◆ **THE DATA**:

____________________

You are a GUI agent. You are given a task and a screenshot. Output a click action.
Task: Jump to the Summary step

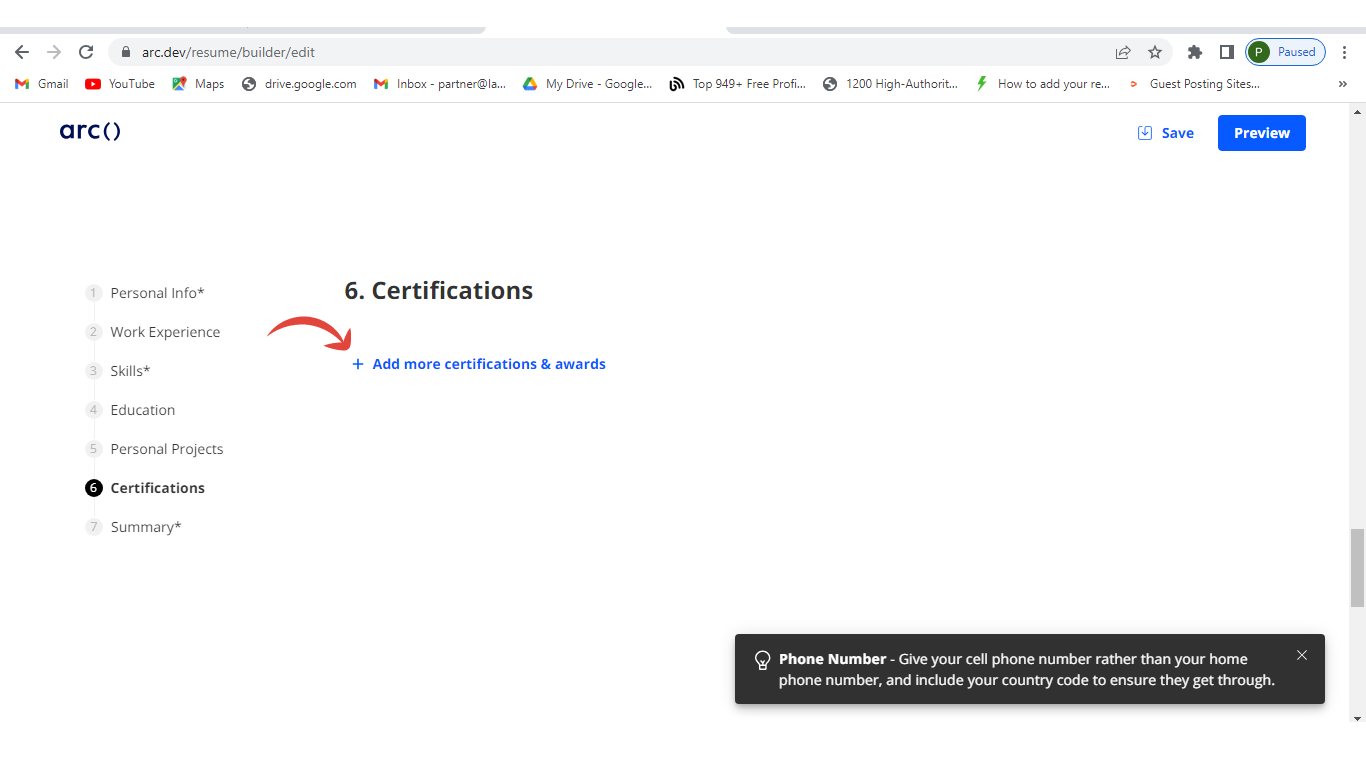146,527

____________________

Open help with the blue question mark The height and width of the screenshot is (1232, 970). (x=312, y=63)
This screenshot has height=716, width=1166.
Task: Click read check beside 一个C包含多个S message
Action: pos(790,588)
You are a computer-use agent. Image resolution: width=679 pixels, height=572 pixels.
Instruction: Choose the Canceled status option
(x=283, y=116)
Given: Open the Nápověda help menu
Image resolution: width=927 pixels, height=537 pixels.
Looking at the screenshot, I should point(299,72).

____________________

◆ **EXERCISE INSTRUCTIONS**: In the material above, find every line that has the string "agent" and pull those lines out.

◆ **RESPONSE TO THIS EXERCISE**:
You are a GUI agent. You are given a task and a screenshot. Output a click action.
You are a computer-use agent. Image resolution: width=679 pixels, height=572 pixels.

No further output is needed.